Sunday, July 03, 2005

3 Poems Sonya Posmentier

Feeling has no windows no running water

the farmhouse you visited

when you were twelve

was in a dying orchard

snow apples fell around

you where you walked

when you were thirsty

you sat in your cellar room

and drank from them



We need some leaves, to save

For the winter, Darling.

For winter, having ridden

All the way to Utica

With an angry kitten in my lap,

I will buy an automobile

With plush interior.

I will get warm by the fire

That rages in the East. I will

Try to remember the shapes

We painted on rocks

With water, when we were

Barefoot in the wet

Wood chips, the shape of what

Life—winded away by fall.

I will build a house in treetops,

I will open its door to love.



Wouldn’t dare touch it. Instead, covered it,

forgot we had it. Under one sleeve, found

another.
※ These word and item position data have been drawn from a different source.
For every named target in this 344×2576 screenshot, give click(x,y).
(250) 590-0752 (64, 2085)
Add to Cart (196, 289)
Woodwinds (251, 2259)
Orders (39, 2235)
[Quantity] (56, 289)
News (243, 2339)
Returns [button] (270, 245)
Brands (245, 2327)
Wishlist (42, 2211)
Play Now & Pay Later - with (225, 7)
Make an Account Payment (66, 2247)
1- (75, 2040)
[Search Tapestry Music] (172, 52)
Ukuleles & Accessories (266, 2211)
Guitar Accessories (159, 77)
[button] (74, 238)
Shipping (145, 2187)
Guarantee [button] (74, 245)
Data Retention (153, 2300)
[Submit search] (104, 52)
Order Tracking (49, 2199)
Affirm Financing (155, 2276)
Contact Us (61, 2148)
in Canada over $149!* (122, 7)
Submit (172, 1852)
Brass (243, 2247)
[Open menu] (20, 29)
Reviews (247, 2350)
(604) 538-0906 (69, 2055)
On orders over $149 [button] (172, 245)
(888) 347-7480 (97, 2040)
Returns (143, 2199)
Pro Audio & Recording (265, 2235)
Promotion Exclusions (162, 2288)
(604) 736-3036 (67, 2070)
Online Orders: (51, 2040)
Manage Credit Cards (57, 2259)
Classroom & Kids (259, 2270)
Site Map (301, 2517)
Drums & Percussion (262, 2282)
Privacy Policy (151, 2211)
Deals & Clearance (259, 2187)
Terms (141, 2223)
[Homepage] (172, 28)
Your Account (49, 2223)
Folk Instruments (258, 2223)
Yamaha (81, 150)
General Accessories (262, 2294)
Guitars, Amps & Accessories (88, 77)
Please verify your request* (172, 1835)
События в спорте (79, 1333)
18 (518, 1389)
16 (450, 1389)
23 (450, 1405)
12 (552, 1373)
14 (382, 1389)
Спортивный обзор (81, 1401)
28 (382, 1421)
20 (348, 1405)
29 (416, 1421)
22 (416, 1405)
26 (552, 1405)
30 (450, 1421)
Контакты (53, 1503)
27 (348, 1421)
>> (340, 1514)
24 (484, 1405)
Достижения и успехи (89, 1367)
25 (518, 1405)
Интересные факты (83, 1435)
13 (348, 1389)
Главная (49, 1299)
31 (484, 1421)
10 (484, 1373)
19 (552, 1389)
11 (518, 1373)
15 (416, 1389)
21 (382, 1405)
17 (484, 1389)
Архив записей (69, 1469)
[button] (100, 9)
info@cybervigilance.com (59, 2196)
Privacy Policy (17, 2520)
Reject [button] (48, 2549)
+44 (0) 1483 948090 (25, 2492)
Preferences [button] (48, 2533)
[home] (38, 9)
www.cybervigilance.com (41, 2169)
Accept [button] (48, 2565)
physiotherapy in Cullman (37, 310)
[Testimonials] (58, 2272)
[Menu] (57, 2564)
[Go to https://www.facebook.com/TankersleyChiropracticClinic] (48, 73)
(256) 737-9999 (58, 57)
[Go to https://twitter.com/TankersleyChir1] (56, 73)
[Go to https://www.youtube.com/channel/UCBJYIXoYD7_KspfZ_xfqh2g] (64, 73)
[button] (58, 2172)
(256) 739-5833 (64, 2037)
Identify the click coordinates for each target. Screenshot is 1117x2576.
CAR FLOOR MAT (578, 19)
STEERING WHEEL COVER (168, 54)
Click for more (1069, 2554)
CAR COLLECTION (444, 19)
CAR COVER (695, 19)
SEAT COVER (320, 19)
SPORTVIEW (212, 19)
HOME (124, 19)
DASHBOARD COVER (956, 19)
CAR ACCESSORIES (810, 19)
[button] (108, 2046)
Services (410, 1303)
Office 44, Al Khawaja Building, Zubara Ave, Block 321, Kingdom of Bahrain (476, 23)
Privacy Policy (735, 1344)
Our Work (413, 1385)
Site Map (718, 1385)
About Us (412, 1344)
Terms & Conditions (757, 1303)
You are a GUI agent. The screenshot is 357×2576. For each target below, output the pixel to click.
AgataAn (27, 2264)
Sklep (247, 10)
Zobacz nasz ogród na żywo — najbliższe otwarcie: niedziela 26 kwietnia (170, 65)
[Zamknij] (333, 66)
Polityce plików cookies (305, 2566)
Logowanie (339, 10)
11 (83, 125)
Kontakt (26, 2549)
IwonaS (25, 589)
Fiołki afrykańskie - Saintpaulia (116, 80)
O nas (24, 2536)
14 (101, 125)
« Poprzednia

Our slickered arms not like

the natural hands going at it in the woods

behind the cabin, whose magic was never

to be found out, hidden as it was beneath

the leaves. Skin that was its own camouflage.

How our bodies turned on us, meant things

they couldn’t say. Stayed pale, even in

summer; dry, even in slickest rain.

Would have thought we never left the monsoons

behind with our ancestors, who wept

under banyan trees where they belonged,

all their beauty bandaged like a broken arm.